The recommended dose of zinc is 11mg daily for adult males and 8mg for adult females. This figure rises to 11mg and 12mg during pregnancy and breastfeeding, respectively. The body does not store zinc as it does many other trace minerals, so a consistent daily intake is necessary.

However, while consuming enough zinc is critical, it is also possible to overdose. The recommended upper daily limit is 40mg for adults. Doses above this can lead to acute or chronic toxicity.

The symptoms of acute zinc toxicity include:

  • Nausea
  • Vomiting
  • Appetite loss
  • Abdominal cramps
  • Diarrhea
  • Headache

These symptoms generally occur within a few hours of overconsuming zinc and resolve by themselves once intake ceases.

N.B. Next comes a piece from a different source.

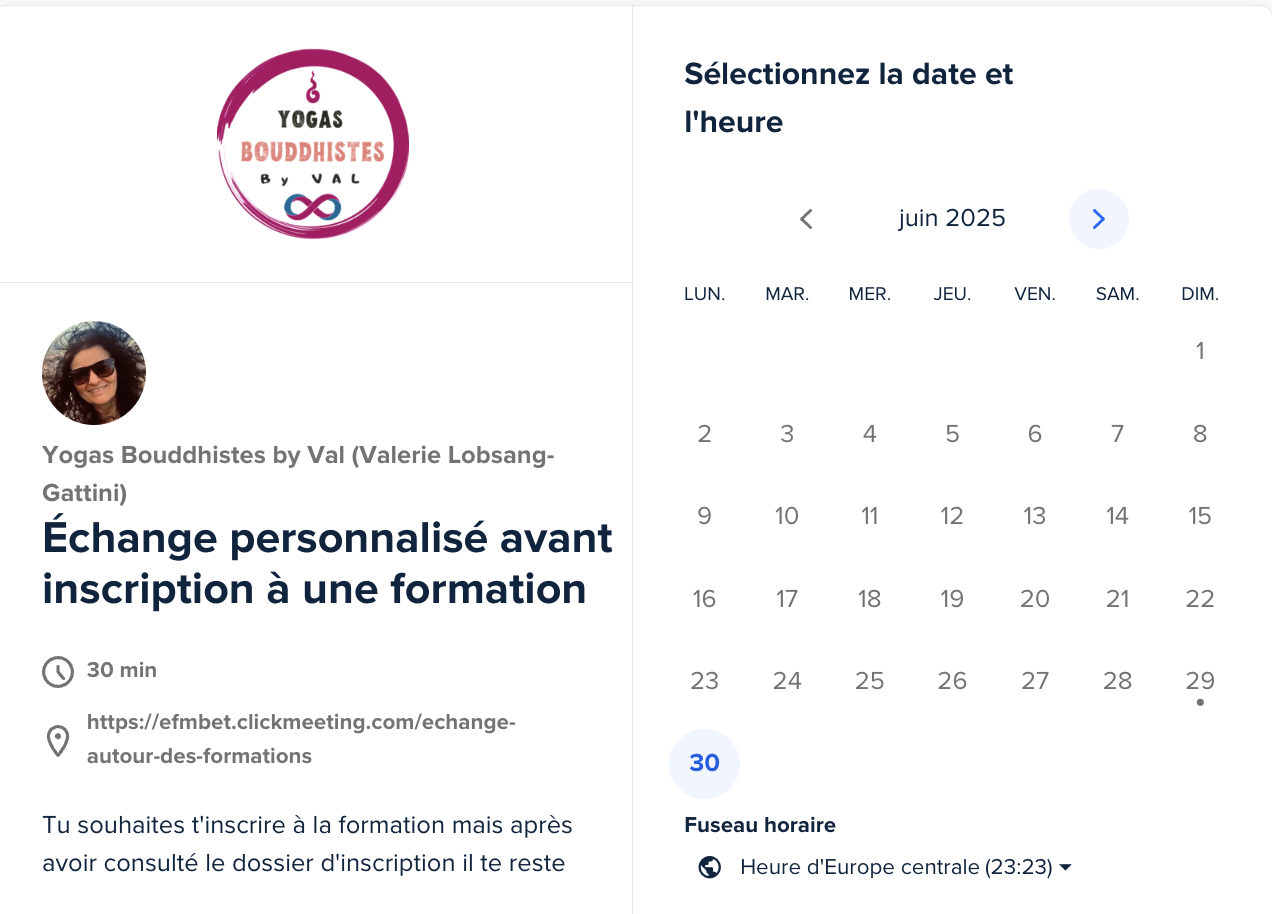Click the location pin icon
1272x914 pixels.
[x=58, y=740]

If an individual takes high doses of zinc (60mg or more) for a prolonged period, it can lead to copper deficiency. Therefore, anyone consuming large amounts for medical reasons should consider a copper supplement.

Other possible issues include altered iron function, impaired immunity, and urinary disorders.

Zinc Supplements and Food Sources

Zinc can be found in various foods. Oysters are the best source, but Americans get most of their zinc from meat and poultry.

There is also zinc in whole grains, nuts, beans, and fortified cereals. However, plant-based sources also contain compounds called phytates, which reduce zinc absorption.

zinc-supplements-and-food-sources

Therefore, vegetarians and vegans need to consume more zinc than meat-eaters to meet their daily needs. In fact, experts estimate that those eating plant-based diets may require 50% more zinc on average.

It is possible to improve the bioavailability of zinc in grains, nuts, and beans by soaking and germinating them. The leavening process in bread-making can also reduce phytate content, making bread one of the better sources.

For people who do not get ample amounts of the mineral from their diets, zinc food supplements can offer an alternative. They come in several forms, including zinc gluconate, sulfate, and acetate. There is currently no evidence to suggest that one is more effective than the others.

Finally, zinc can interact with several medicines, including antibiotics, penicillamine, and high-dose iron supplements. Therefore, individuals should leave several hours between taking zinc supplements and other medications.

Final Thoughts on Zinc

Zinc’s health benefits are numerous, and it is crucial to consume adequate amounts each day. Most people can get enough from their diets, although some groups of people may find supplements helpful.

Most people can get enough from their diets, although some groups of people may find supplements helpful.

That said, it is possible to take too much zinc, leading to unpleasant and potentially dangerous side effects. Zinc can also interact with several other medications and supplements. Therefore, it is always advisable to consult a healthcare provider before use.